Segment Open

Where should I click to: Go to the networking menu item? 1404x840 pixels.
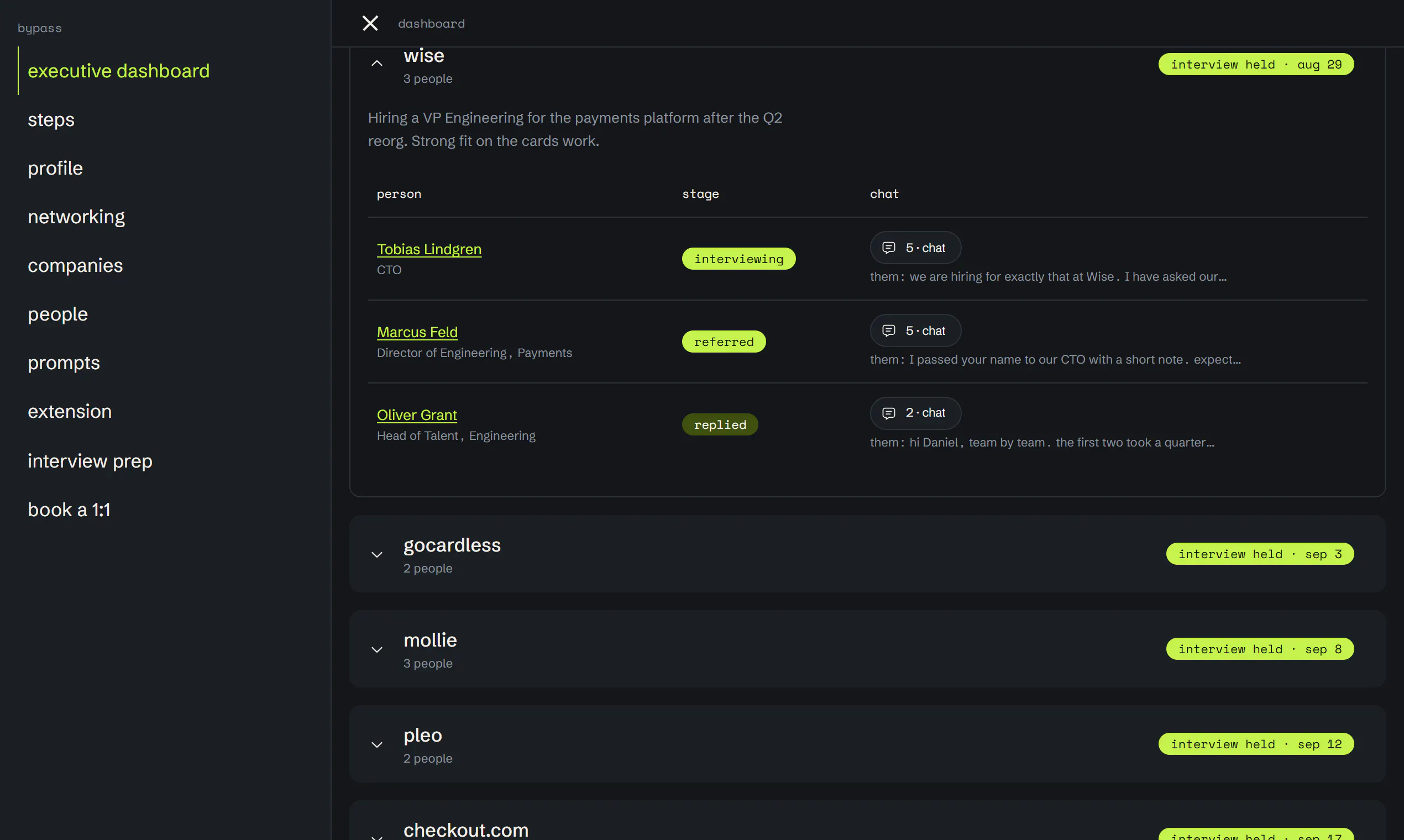[x=76, y=217]
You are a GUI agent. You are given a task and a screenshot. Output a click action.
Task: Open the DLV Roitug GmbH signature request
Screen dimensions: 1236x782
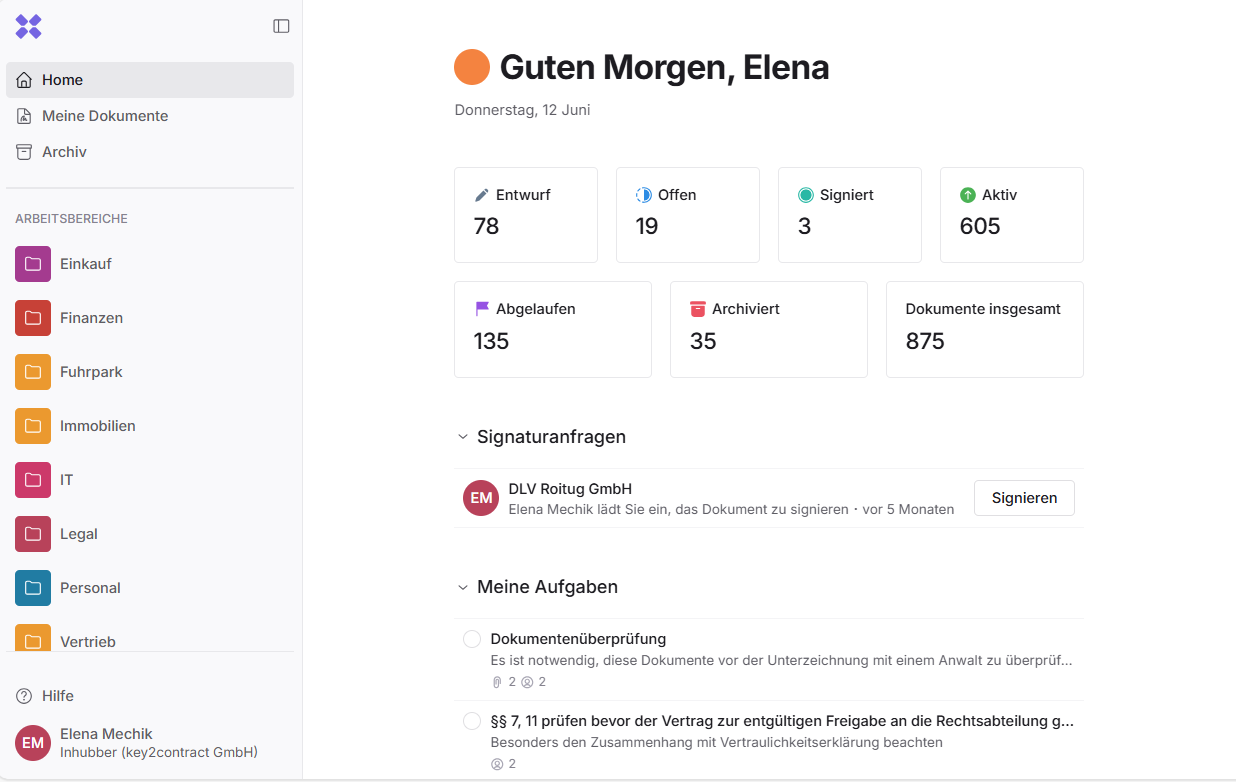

Segment Closed

▶ **Description of the task**:
An exact copy of the lines from the one with "You are a GUI" through the end of the entries above, both included, is the whole answer. It contains no pictures.

▶ **Response to this task**:
You are a GUI agent. You are given a task and a screenshot. Output a click action.
Task: Open the DLV Roitug GmbH signature request
Screen dimensions: 1236x782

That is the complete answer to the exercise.